Thursday, 2 July 2015


I woke early yesterday morning and used the opportunity to get up to Valdresflya where I hoped there would be some song activity. It was sunny but on the top there was mist off the snow and the wind was stronger than I had expected (I need to stop trusting the forecasts on – when they choose to present data by the hour it is easy to believe there is a high degree of accuracy to the forecast but experience time and time again shows that to be foolish). Three hours of watching and listening between 0500 and 0800 gave me a surprising number of birds and there was a lot of song activity. I was confined to the road as attempts to cross the snow and get closer to the birds were normally thwarted by my what my wife calls “rotten snow” meaning old snow that even though it is thick is in the process of melting and therefore doesn’t hold your weight.

I had two Dotterels: one on the ground but whose presence I was drawn to by it calling and another engaged in song flights over the snow. A single Temminck’s Stint feeding by the road that then display flighted. A Dunlin that did the same. Two Ringed Plovers flying over displaying and at least 8 Golden Plover of which some were also flying around displaying.

Passerines also got in on the act with at least 4 singing Shore Larks and a singing Lapland Bunting and both these species were also engaging in display flights. I also had at least four other Lap Bunting that looked like they were newly arrived and were flying together. Meadow Pipits were also quite numerous and I had a couple of Wheatears. Flyover Redpolls and Siskins completed the species list – giving a grand total of 11 species!
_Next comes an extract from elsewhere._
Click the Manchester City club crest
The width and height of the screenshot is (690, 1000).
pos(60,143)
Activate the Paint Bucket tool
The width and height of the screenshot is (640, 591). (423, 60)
A short afternoon visit to Valdresflya resulted in far fewer birds although I did have my first predator(s) with a Raven searching for food on one of the bare patches of ground plus a potentially very unusual record. Whilst scanning the mountain sides with the bins a large white bird shot through. I immediately concluded Gyr Falcon and reached for the camera. I fumbled around and failed to find the bird in the view finder. I switched to bins again, found it, immediately reached for the camera again and again failed to find the bird which must have disappeared over the top of a peak. If it was a Gyr and I can’t think what else it was then it would have been a white phase bird and these are not supposed to be in Norway (at least not in the breeding season) so I’ll let this record pass (it was all far too brief and distant anyway) but it is reason to spend a bit more time up there.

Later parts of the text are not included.